Freedom of Expression Vs. Hate Speech – An Ethical Dilemma

Dr. Sumera Batool, Assistant Professor, Department of Mass Communication, Lahore College for Women University, Lahore

The controversies on intolerance for others and clash of opinions have raised a question of conflict between freedom of expression and hate speech. This dilemma needs to be addressed by legal and ethical considerations. The media, specifically social media, is such a platform that brings the consumers on a common board by providing the avenues of expression and raising the voices and issues of marginalized communities or groups. Whereas the power of social media is realized by providing immediate and high level of interactivity but the use of social media is questionable in this regard. The articulation of hatred against the targeted communities with the cover of freedom of expression is considerably important to discuss. The hate speech endangers the rights of the targeted ones. This paper attempts to draw the working narratives of freedom of expression and hate speech, to document the growth of legal framework for freedom of expression and hate speech, to focus on the ethical framework for the social media users. This paper argues for the need of collective and shared responsibility from the three stakeholders; state, media and individuals.



Working Group 3: Conflict Communication: From Challenges to Opportunities

Chair: Prof. Rune Ottesen

Moderator: Prof. Dr. Abida Ashraf


Conflict, Media and Nation-building

Dr. Faizullah Jan, Chair & Associate Professor, Department of Journalism & Mass Communication, University of Peshawar

The paper aims to first provide a thorough understanding of what is nation-building and what is the situation of conflicts in Pakistan and how the two go together. I would argue how the three concepts of ideological legitimation, social integration and state building play a role in nation building. The roles of security, justice and reconciliation, social and economic well-being and governance with reference to media will be explored in their relevance to the nation- building effort. The study is divided into three sections. The first will explore the main elements involved in nation-building and provides a brief history of Pakistan. The second section will give an overview of extremism and violence in Pakistan.  And the third section integrates the two in order to provide a case for nation building in Pakistan. In conclusion I discuss how media education can help in developing a guideline to integrate the conflicts into nation-building process.  The idea is to highlight the intricacies involved in the process of nation- building and the open up a debate for the efforts that are required to make nation- building a success.


Constructing the Social Reality of Militancy in Pakistan: A Discourse Analysis of TTP Text on Social Media

Dr. Pervez Khan, Head, Dept. of Journalism and Mass Communication, Kohat University of Science and Technology, Kohat 

The Tehreek-e-Taliban Pakistan (TTP) Like Al-Qaeda and the Afghan Taliban realized the importance of communication technology and mediums to propagate its messages and gather support for its organization. This paper aims to examine how TTP constructs its social reality through online blog and defines the ‘Self’ and the ‘Other’. The researcher adopts Laclau and Mouffe’s Discourse Theory to analyze the TTP’s text posted on the blog site  Time period selected for this research work is December 2014 where TTP constructs it’s reality during the military operation Zarb-e-Azb.
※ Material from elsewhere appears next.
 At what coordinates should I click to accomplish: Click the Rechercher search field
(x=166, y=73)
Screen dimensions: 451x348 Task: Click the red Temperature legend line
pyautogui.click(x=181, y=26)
The analysis reveals the discursive strategies used by the TTP in constructing their social reality of their world and in articulating the identities of the ‘Self’ and the ‘Other’. Analyzing the text of TTP with its context is important in understanding TTP’s world view and in building counter narratives, which Pakistan and its allies can use it to their strategic advantage.


Communication and Conflict: Towards a Framework of Conflict Resolution

Dr Bakht Rawan, Associate Professor, Department of Mass Communication, Allama Iqbal Open University, Islamabad

The role of mass media in conflict resolution, especially macro-level conflicts which may be intra-state or enter-state, is generally based on the framework of peace journalism. This framework is derived from the outdated notion of conflict as armed/ violent conflict or war and media’s role has been limited to reporting it. Such a framework does not take into account movies, music industry, video market, sports, tv drama, advertisements, etc. Hence we need a broader framework encompassing all types of media content and strategies which lead to escalation and de-escalation of large scale conflicts (both armed and unarmed) in the society.